__TEXT__:
++++++++++

Bargain Hunt: House Wines and ‘Second Bottle Syndrome’


House wines can be very good indeed. They can also be appalling. The cheapest bottle of wine on the menu plays an interesting role in any restaurant and can say quite a lot about that particular restaurant’s ethos. If you’re in a Michelin starred palace of food, I’ll wager that house wine will be superb. If you’re at a cut-price eatery looking for a quick meal, I’m betting it won’t be. Of course, there’s a world in between, and this is where many of us live. It’s this situation I’d like to briefly mention.

Many people are put off by the notion of buying a house wine, especially if they are eating with friends and want to appear magnanimous. The standard reaction, in this situation, is to opt for the wine directly above the house wine – the next cheapest, as it were.

++++++++++

Reproduce the passage of the house wine article from "Bargain Hunt: House" to "to briefly mention.".

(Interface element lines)
++++++++++

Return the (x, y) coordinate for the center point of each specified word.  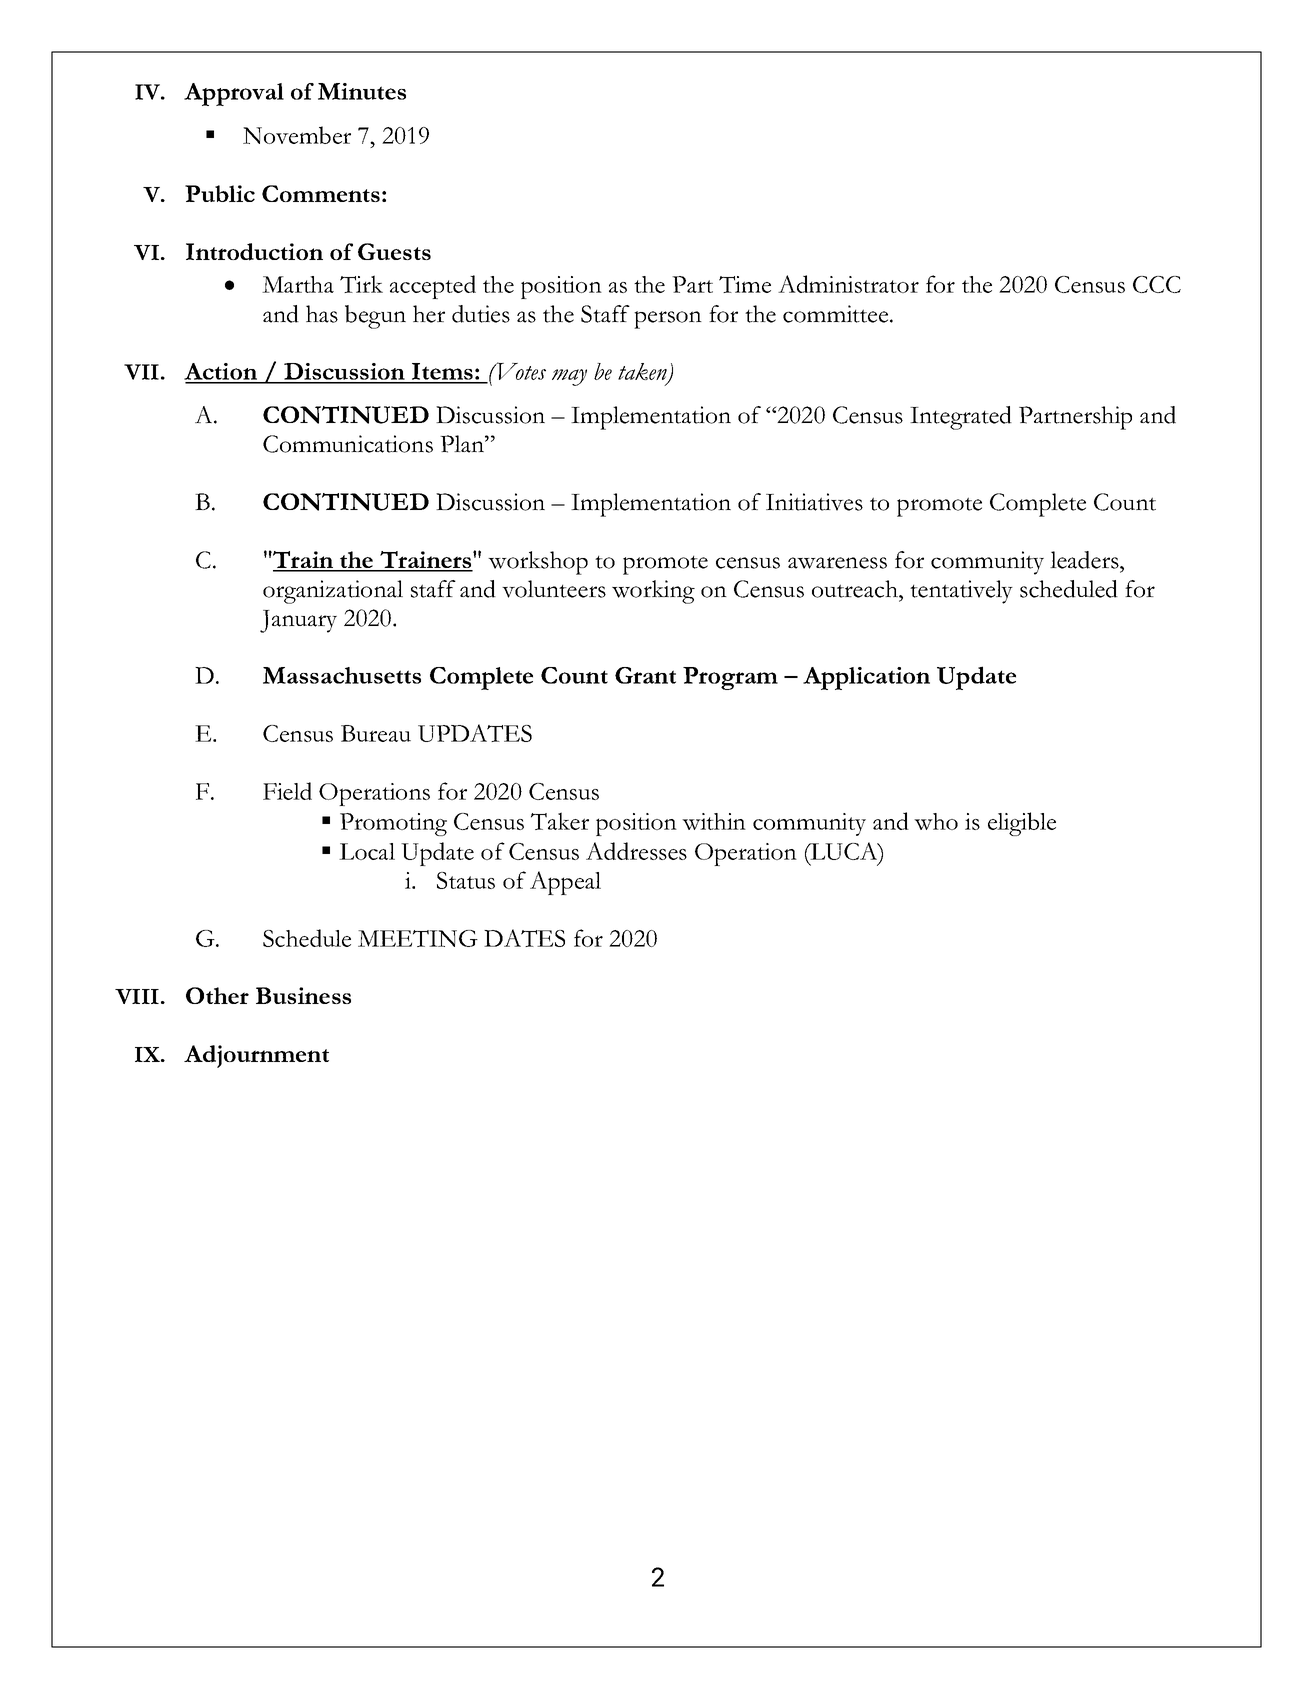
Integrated (961, 418)
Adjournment (256, 1056)
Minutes (362, 91)
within (714, 821)
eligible (1022, 824)
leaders (1085, 560)
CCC (1157, 284)
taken (643, 373)
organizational (333, 592)
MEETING (418, 938)
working (653, 592)
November (297, 135)
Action (221, 373)
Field (287, 791)
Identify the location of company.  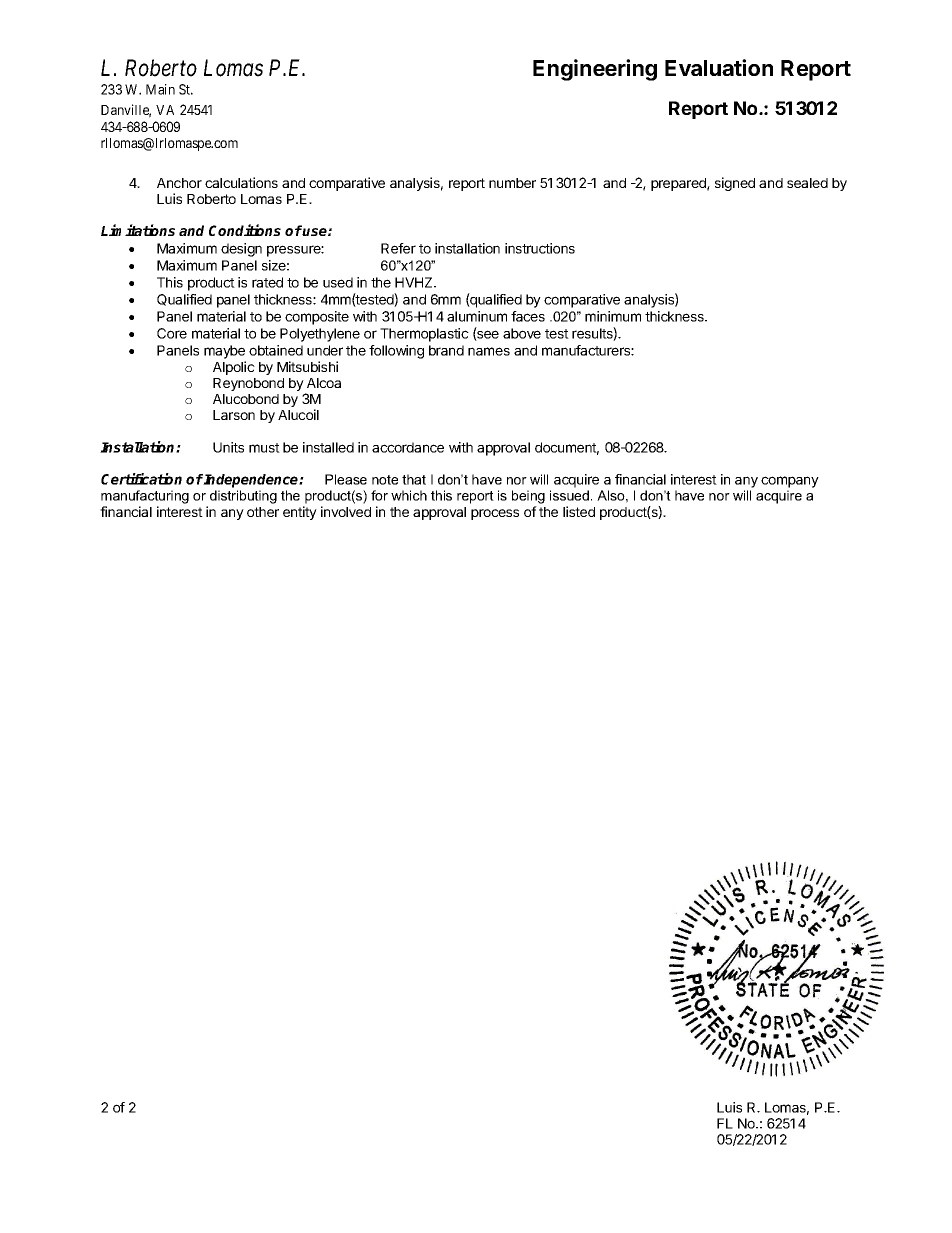
(790, 482).
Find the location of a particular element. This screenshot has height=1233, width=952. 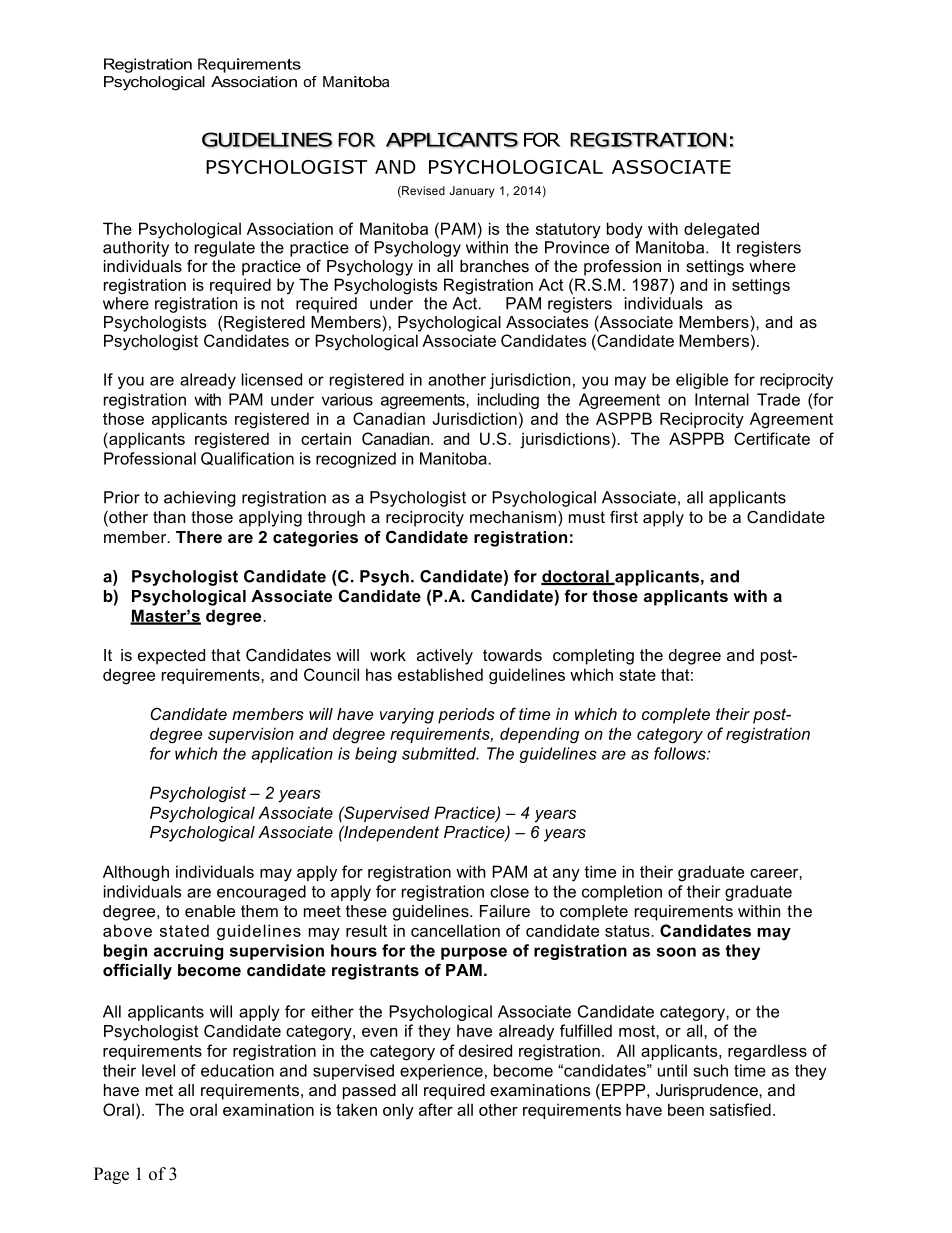

been is located at coordinates (686, 1109).
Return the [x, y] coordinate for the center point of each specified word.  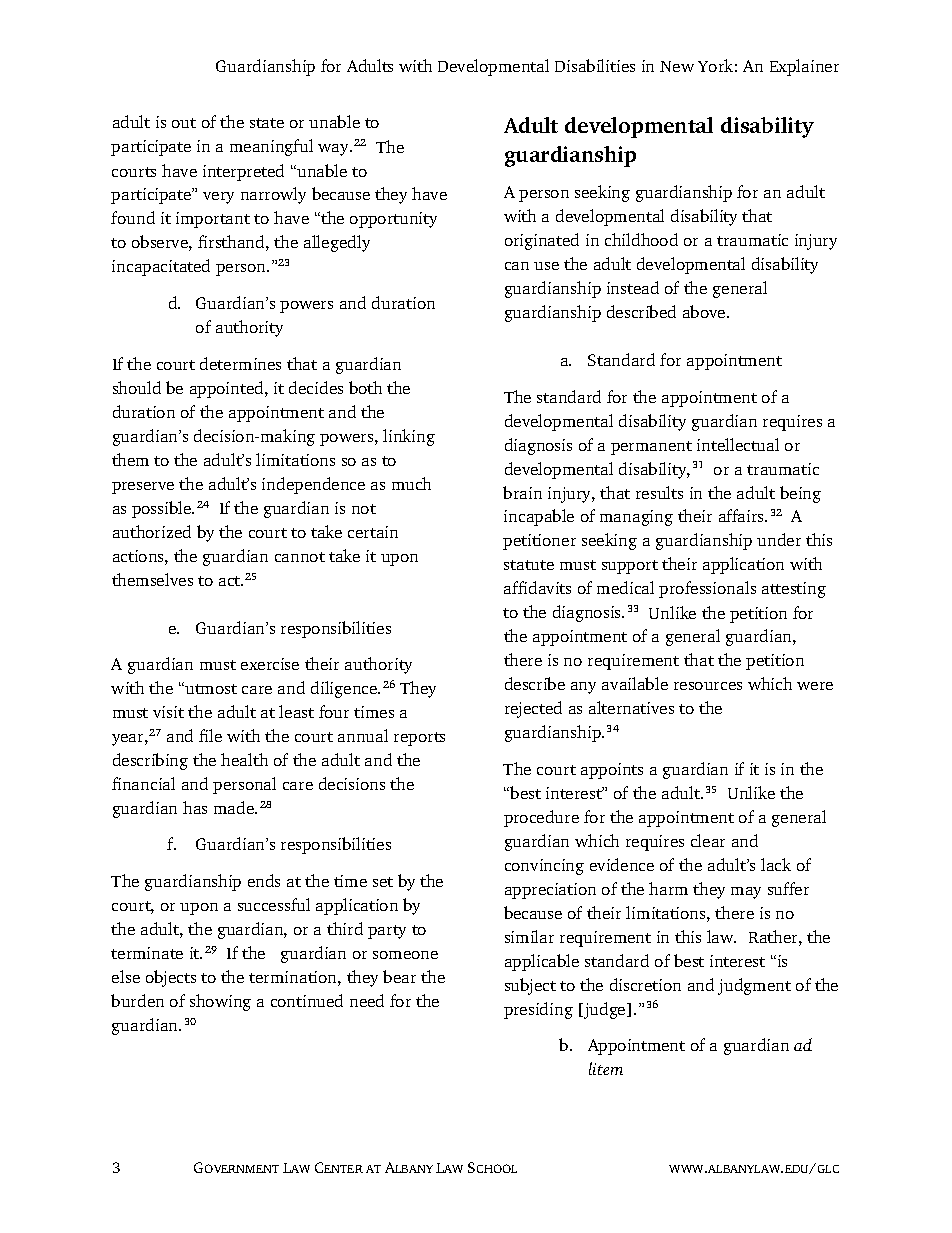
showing [220, 1002]
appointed [228, 389]
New [677, 66]
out [184, 123]
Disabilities [595, 65]
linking [409, 437]
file [210, 735]
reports [419, 739]
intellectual [738, 444]
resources [708, 686]
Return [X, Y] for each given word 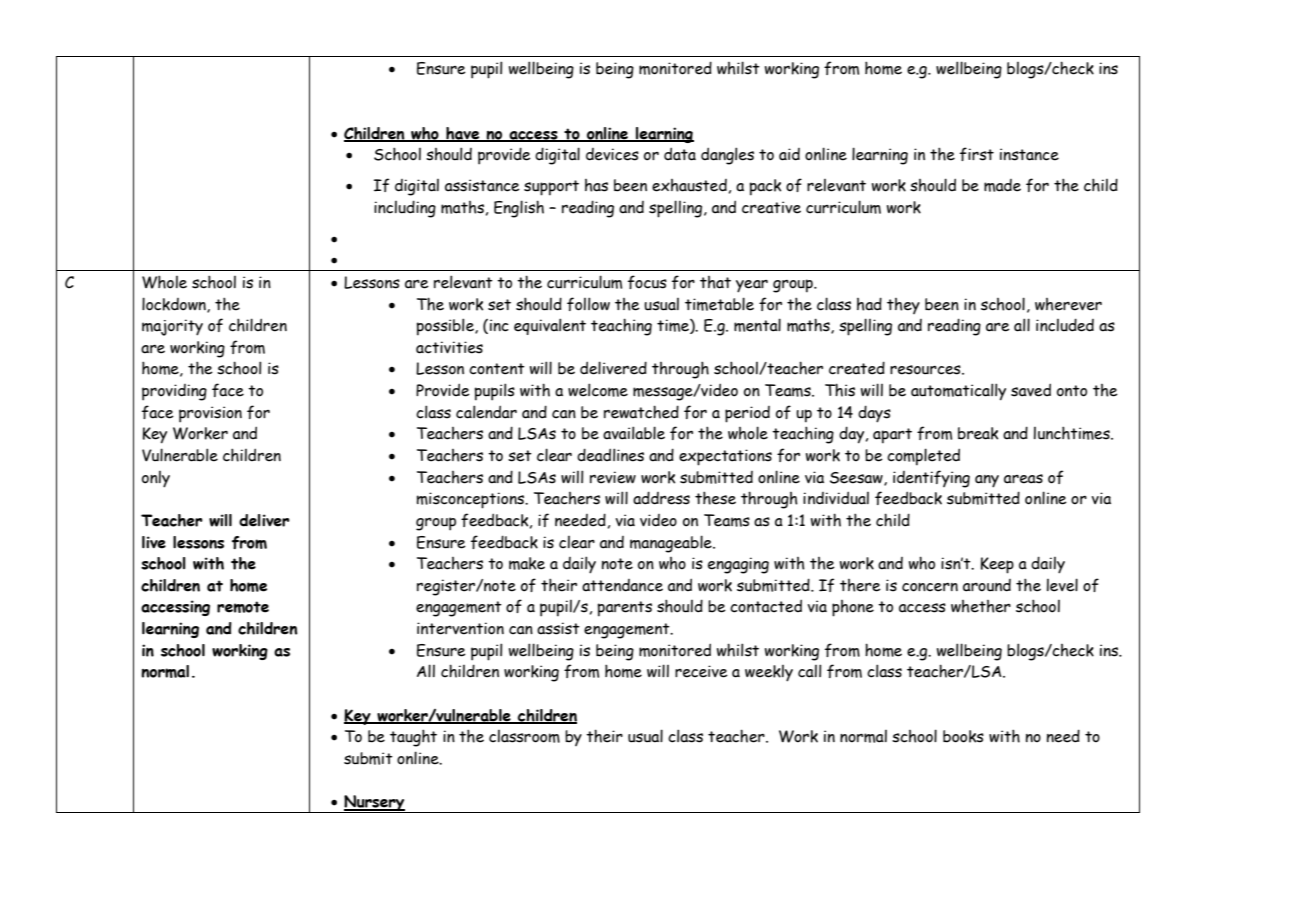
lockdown [175, 305]
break [978, 433]
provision [210, 414]
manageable [672, 544]
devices [612, 154]
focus [647, 282]
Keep [997, 565]
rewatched [641, 412]
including [405, 209]
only [156, 479]
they [903, 306]
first [977, 154]
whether [981, 606]
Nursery [374, 804]
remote [243, 607]
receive [701, 671]
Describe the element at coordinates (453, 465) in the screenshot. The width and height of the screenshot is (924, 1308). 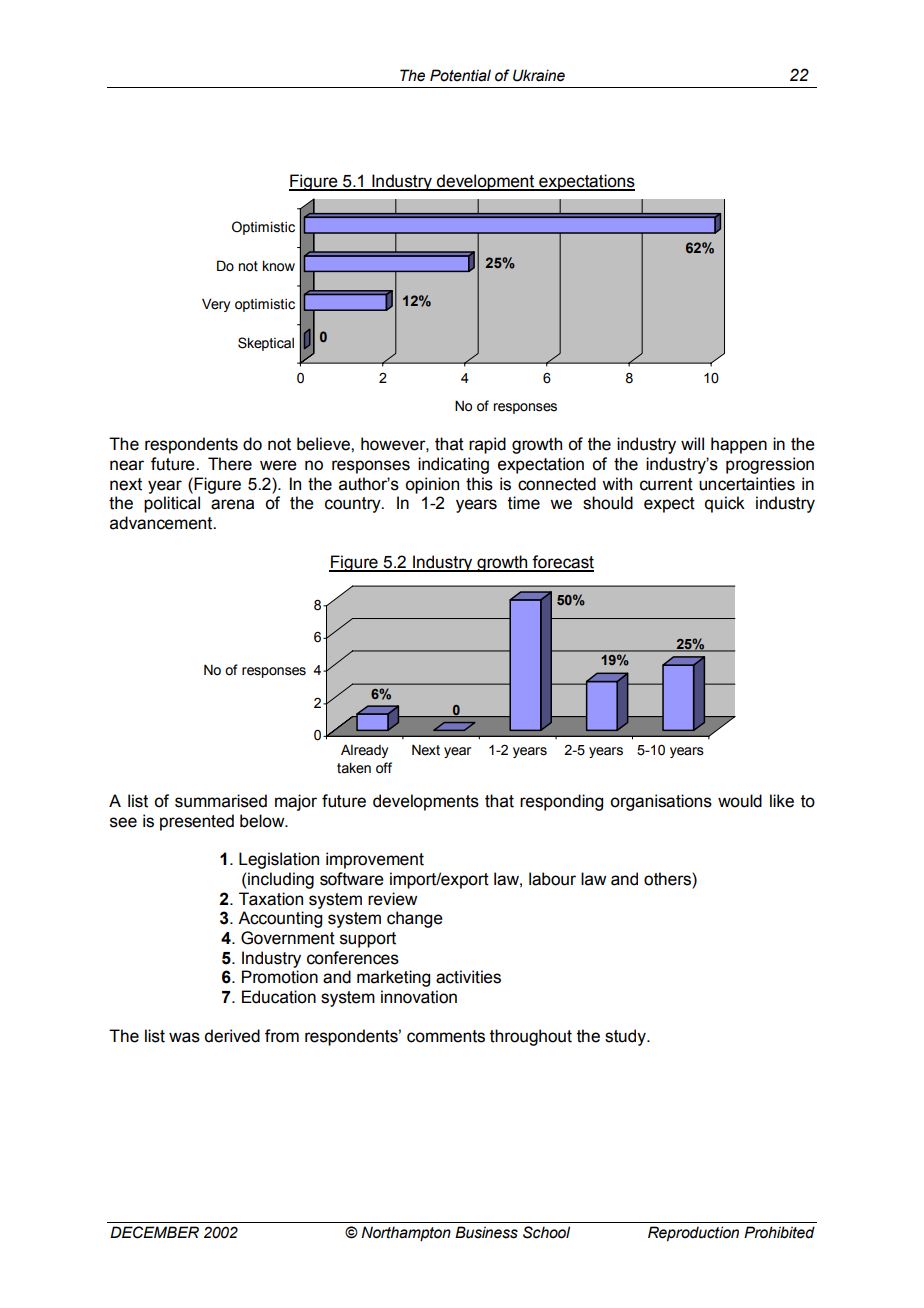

++++++++++

__SOLUTION TO THIS TASK__:
Bargain Hunt: House Wines and ‘Second Bottle Syndrome’


House wines can be very good indeed. They can also be appalling. The cheapest bottle of wine on the menu plays an interesting role in any restaurant and can say quite a lot about that particular restaurant’s ethos. If you’re in a Michelin starred palace of food, I’ll wager that house wine will be superb. If you’re at a cut-price eatery looking for a quick meal, I’m betting it won’t be. Of course, there’s a world in between, and this is where many of us live. It’s this situation I’d like to briefly mention.